In connection with a recent interview for a Swedish newspaper about the world-leading birth cohort BAMSE, Capitainer had the opportunity to speak with Anna Zettergren, a PhD candidate in environmental epidemiology at Karolinska Institutet (KI) in Sweden, who is also a participant in the BAMSE study.
The BAMSE (Swedish abbreviation for Children, Allergy, Milieu, Stockholm, Epidemiology) study is an ongoing longitudinal, population-based prospective birth cohort including 4,089 children born between 1994 and 1996 in Stockholm, Sweden. The cohort, which was initiated and is led by researchers at KI, was initially designed to study risk factors for asthma, allergic diseases, and poor lung function in childhood, and to study factors of importance for the prognosis of already established diseases.
During the COVID-19 pandemic, researchers at KI started to investigate how immunity to the SARS-CoV-2 virus developed in young adults and assessed the importance of different risk factors for COVID-19 disease. In particular, the researchers studied the role of environmental factors such as air pollution exposure, lifestyle factors including smoking and obesity, as well as immunological and genetic factors. They also investigated the consequences of having had COVID-19 on immune system function, lung function and lung disease, as well as quality of life and occurrence of mental illness.

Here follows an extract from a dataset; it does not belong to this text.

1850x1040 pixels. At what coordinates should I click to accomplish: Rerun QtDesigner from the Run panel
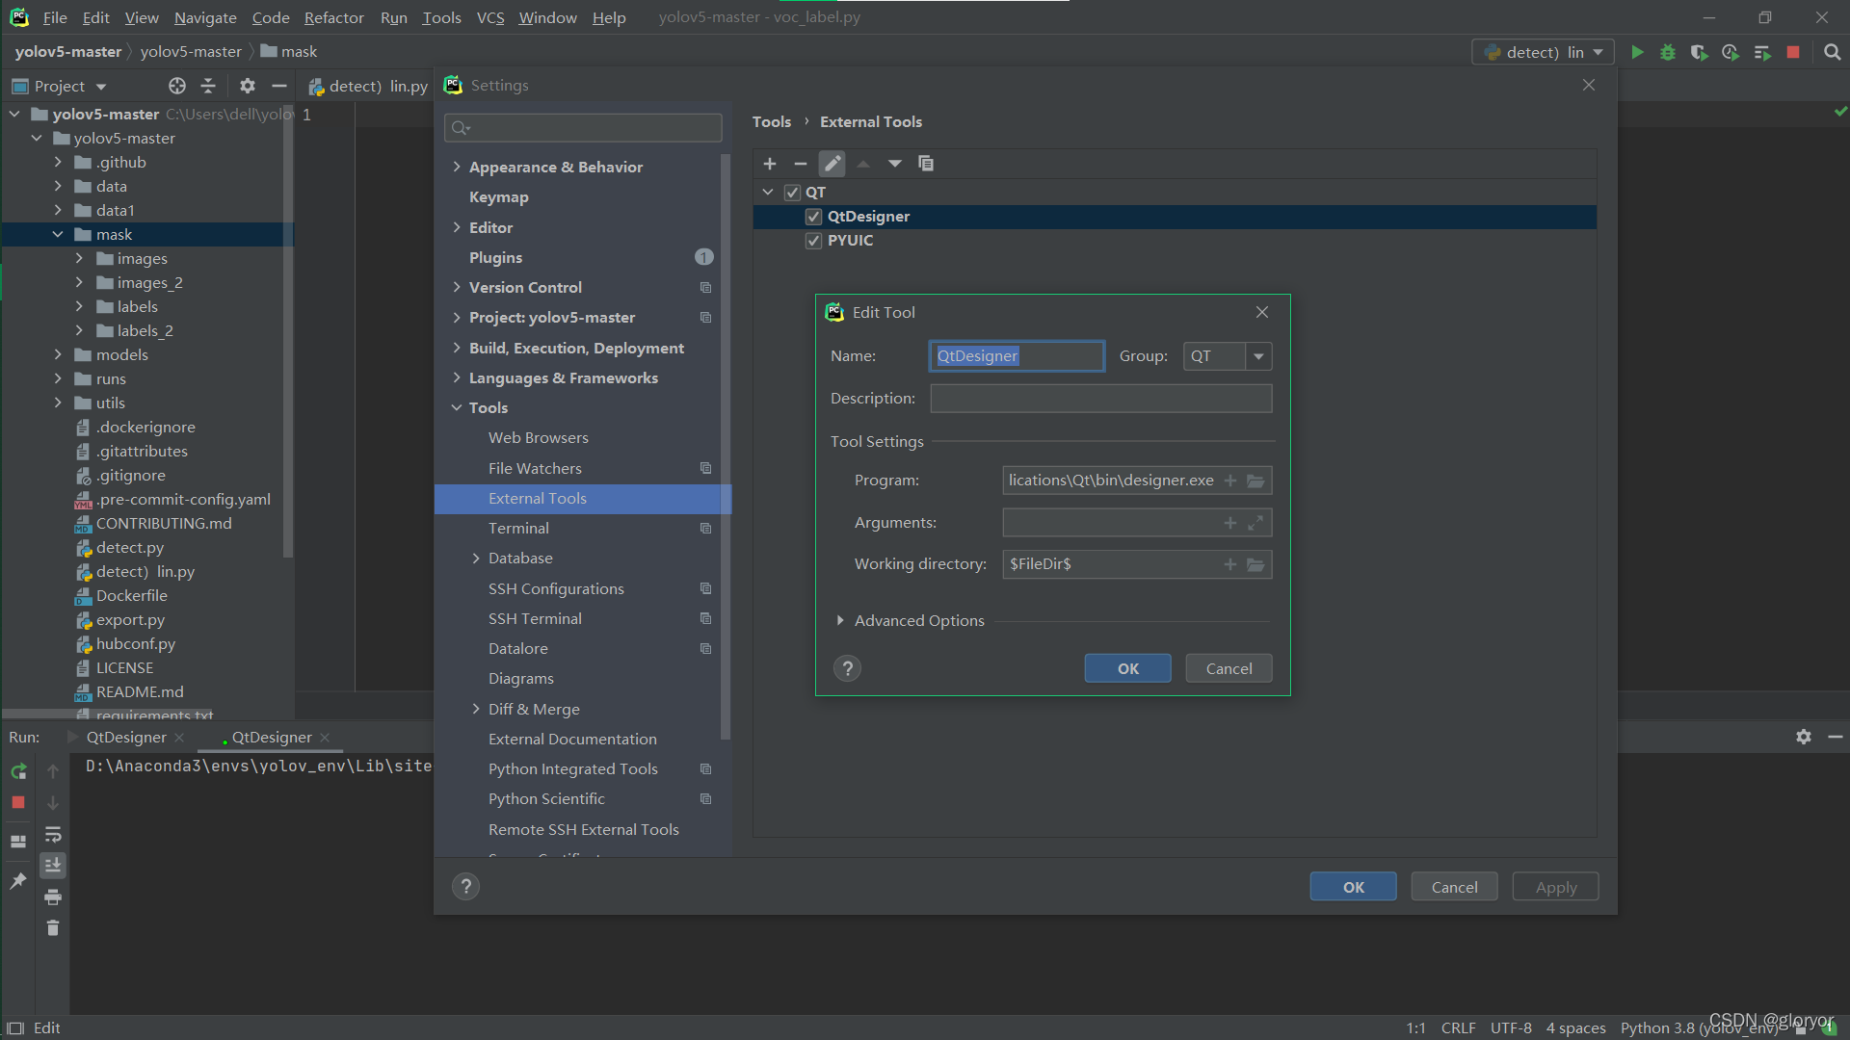17,770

Data collection for the COVID-19 study took place in three stages. The researchers used Captainer’s microsampling solution for home sampling to detect antibodies against coronavirus and biomarkers, alongside web surveys and clinical examinations. In total, almost 2000 participants have used Capitainer’s microsampling solution and home-sampling for the study, and Anna Zettergren is one of them.
We spoke with Anna about what it was like to use Capitainer’s quantitative dried blood spot fingerprick device, and about her ongoing research.
-How did you come to be a participant in the BAMSE cohort when you were a newborn?
My parents were asked to be enroled in the BAMSE study when I was born and they accepted right away. My mom has told me that it was an easy decision, since it was an obvious opportunity to contribute to research that could improve health of others in the future.
-Can you tell us about your own current research?
Yes, I am currently doing my PhD project within BAMSE, where I study tobacco exposure from foetal life to adulthood and various aspects of health, including lung function, allergy and cardiovascular health. I think that being a participant of the BAMSE project opened up my eyes to epidemiological research and the many advantages of working with a birth cohort.
-What personal benefits have you experienced by participating in BAMSE?
In my personal life it has been a nice way of monitoring my health. The clinical examinations in BAMSE have included measurements of body composition, blood pressure and lung function, which are all things that I think most people my age do not check up on unless they get sick.
As a researcher, it has been incredibly useful to be able to have the perspective of the study participant in my project. I have a unique sense of the data collection in BAMSE and being a participant has also been useful when trying to put study results in perspective of public health for young adults or my peers.
-In your opinion, what are the benefits of microsampling in the home, as compared to venous blood draw in the clinic?
I think microsampling is a great step forward in clinical research. On the one hand it means that we as researchers do not need to account for practical issues like hiring nurses to take blood samples and managing a clinic. For the people taking the microsamples, it also means that they do not have to travel to a clinic and maybe take time off from work. Microsampling also causes less discomfort compared to a venous blood sample.
Personally, I do not like having blood samples taken and have had to prepare a lot in order to relax for venous blood samplings in the past, so I prefer microsamples.
-Was it easy to do the fingerstick test on yourself at home? How was the experience?
It was very easy with the instructions we were given. Although pricking your finger does hurt a little, it’s only for a moment, and much less painful than a normal blood sample. Still, I can imagine that some people would have issues pricking themselves.
-Would you recommend others to participate in clinical trials that involve fingerprick testing?
Yes, I would. It is an easy way to contribute to science and a small investment of time and effort for what could become important research findings, and in the long run improve the health of many.
-Do you think that fingerstick blood testing can be useful in healthcare and research?
Yes. When possible, it is both time- and money-saving, and probably means that more people can participate in a clinical trial when they can do sampling in their homes.
-Any particular applications/areas where you think it can be beneficial, that come to your mind?
For research projects where participants are invited to answer questionnaires it would be relatively easy to additionally include a home microsampling kit, which could add a lot to the study. I think that microsampling could become very useful in primary health care as well, where quick and easy blood samples are needed.